Single-Atom Mo Anchored on a Poly(heptazine imide) Nanosheet as a Novel Electrocatalyst Showing Excellent Behavior toward Nitrogen Reduction Reaction

Abstract

Converting nitrogen into ammonia relying on the electrochemical nitrogen reduction reaction (NRR) is of great significance for sustaining life, and the development and screening of efficient electrocatalysts increasingly represent a major chemistry challenge. Herein, from density functional theory simulations, a series of recently developed poly(heptazine imide) (PHI)-anchored single-atom catalysts were investigated as the potential electrocatalysts for NRR, based on thermodynamics and kinetics analysis. The results reveal that the Mo-PHI nanosheet can effectively activate the inert N2 and promote N2 reduction to NH3 via the distal mechanism, which shows much better electrocatalytic activity than those of most ever-reported single-atom electrocatalysts, as reflected by the significantly much lower overpotential (0.05 V) and activation barrier (1.15 eV).
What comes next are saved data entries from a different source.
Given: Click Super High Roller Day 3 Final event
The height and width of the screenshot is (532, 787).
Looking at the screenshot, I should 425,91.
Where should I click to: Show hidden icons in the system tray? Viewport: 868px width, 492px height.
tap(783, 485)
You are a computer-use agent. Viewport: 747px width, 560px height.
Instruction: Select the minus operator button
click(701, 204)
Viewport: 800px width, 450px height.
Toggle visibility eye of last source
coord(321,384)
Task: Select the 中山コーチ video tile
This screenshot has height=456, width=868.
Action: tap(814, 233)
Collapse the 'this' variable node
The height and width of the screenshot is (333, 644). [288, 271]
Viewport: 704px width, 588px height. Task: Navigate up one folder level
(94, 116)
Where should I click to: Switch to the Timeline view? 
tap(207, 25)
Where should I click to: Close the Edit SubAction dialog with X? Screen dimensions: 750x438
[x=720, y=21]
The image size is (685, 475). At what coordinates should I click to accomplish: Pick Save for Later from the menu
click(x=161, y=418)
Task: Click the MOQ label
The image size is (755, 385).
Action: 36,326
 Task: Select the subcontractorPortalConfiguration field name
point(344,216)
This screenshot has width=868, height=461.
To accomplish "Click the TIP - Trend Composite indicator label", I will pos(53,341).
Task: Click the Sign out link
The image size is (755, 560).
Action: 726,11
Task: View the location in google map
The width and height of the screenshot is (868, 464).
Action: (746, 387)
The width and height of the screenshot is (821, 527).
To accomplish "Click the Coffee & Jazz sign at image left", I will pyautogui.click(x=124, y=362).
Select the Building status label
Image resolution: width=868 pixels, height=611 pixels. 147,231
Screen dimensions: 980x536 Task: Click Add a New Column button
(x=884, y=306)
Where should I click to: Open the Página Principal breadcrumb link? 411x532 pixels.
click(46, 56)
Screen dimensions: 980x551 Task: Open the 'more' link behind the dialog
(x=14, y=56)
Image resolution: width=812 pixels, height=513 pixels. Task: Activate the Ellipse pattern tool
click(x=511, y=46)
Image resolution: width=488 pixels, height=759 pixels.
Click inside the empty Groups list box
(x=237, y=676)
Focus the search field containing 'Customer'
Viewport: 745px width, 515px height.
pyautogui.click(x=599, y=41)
The extraordinary activity of the Mo-PHI single layer is closely related to the efficient redistribution of electron density upon the adsorption of N2 molecules, which can promote the electron transfer from the substrate to the electron acceptors, N2. Moreover, the down-shift of projected density of states and the appropriately large d-band center (εd) of the central Mo metal is beneficial to the N2 adsorption for further reduction to generate NH3. Our predictions hence suggest the as-designed Mo-PHI single layer as a superior promising catalyst for efficient dinitrogen fixation and reduction.